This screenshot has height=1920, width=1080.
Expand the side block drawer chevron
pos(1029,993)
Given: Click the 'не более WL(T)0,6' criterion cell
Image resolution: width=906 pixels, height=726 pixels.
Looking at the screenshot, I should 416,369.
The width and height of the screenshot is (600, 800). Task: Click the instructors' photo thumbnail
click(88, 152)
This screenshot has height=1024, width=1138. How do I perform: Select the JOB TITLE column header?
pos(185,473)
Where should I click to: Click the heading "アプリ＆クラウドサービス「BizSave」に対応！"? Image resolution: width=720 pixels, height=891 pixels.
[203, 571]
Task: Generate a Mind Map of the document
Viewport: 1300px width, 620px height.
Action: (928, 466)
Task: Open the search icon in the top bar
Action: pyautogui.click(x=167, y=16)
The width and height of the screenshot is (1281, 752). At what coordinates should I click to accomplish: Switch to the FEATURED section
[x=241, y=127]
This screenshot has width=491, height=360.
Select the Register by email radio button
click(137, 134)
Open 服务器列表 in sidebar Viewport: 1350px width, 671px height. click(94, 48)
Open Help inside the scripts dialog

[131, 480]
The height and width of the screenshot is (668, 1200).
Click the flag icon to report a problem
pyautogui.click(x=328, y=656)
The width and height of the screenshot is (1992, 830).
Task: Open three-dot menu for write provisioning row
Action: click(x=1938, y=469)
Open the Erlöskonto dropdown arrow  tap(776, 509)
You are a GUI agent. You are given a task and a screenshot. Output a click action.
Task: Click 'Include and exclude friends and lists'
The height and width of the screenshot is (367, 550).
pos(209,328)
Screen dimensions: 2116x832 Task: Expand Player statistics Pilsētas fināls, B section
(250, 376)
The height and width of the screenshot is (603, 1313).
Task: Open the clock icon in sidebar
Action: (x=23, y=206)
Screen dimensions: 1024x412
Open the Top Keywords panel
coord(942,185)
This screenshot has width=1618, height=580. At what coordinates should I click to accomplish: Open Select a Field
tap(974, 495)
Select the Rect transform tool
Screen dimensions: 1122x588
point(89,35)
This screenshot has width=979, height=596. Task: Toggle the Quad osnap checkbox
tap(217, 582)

========

INSTRUCTIONS TO FOLLOW: Reproduce the entries above in full and exactly.

YOUR SOLUTION:
This screenshot has height=1920, width=1080.
Expand the side block drawer chevron
pos(1029,993)
Given: Click the 'не более WL(T)0,6' criterion cell
Image resolution: width=906 pixels, height=726 pixels.
Looking at the screenshot, I should 416,369.
The width and height of the screenshot is (600, 800). Task: Click the instructors' photo thumbnail
click(88, 152)
This screenshot has height=1024, width=1138. How do I perform: Select the JOB TITLE column header?
pos(185,473)
Where should I click to: Click the heading "アプリ＆クラウドサービス「BizSave」に対応！"? Image resolution: width=720 pixels, height=891 pixels.
[203, 571]
Task: Generate a Mind Map of the document
Viewport: 1300px width, 620px height.
Action: (928, 466)
Task: Open the search icon in the top bar
Action: pyautogui.click(x=167, y=16)
The width and height of the screenshot is (1281, 752). At what coordinates should I click to accomplish: Switch to the FEATURED section
[x=241, y=127]
This screenshot has width=491, height=360.
Select the Register by email radio button
click(137, 134)
Open 服务器列表 in sidebar Viewport: 1350px width, 671px height. click(94, 48)
Open Help inside the scripts dialog

[131, 480]
The height and width of the screenshot is (668, 1200).
Click the flag icon to report a problem
pyautogui.click(x=328, y=656)
The width and height of the screenshot is (1992, 830).
Task: Open three-dot menu for write provisioning row
Action: click(x=1938, y=469)
Open the Erlöskonto dropdown arrow  tap(776, 509)
You are a GUI agent. You are given a task and a screenshot. Output a click action.
Task: Click 'Include and exclude friends and lists'
The height and width of the screenshot is (367, 550).
pos(209,328)
Screen dimensions: 2116x832 Task: Expand Player statistics Pilsētas fināls, B section
(250, 376)
The height and width of the screenshot is (603, 1313).
Task: Open the clock icon in sidebar
Action: (x=23, y=206)
Screen dimensions: 1024x412
Open the Top Keywords panel
coord(942,185)
This screenshot has width=1618, height=580. At what coordinates should I click to accomplish: Open Select a Field
tap(974, 495)
Select the Rect transform tool
Screen dimensions: 1122x588
point(89,35)
This screenshot has width=979, height=596. Task: Toggle the Quad osnap checkbox
tap(217, 582)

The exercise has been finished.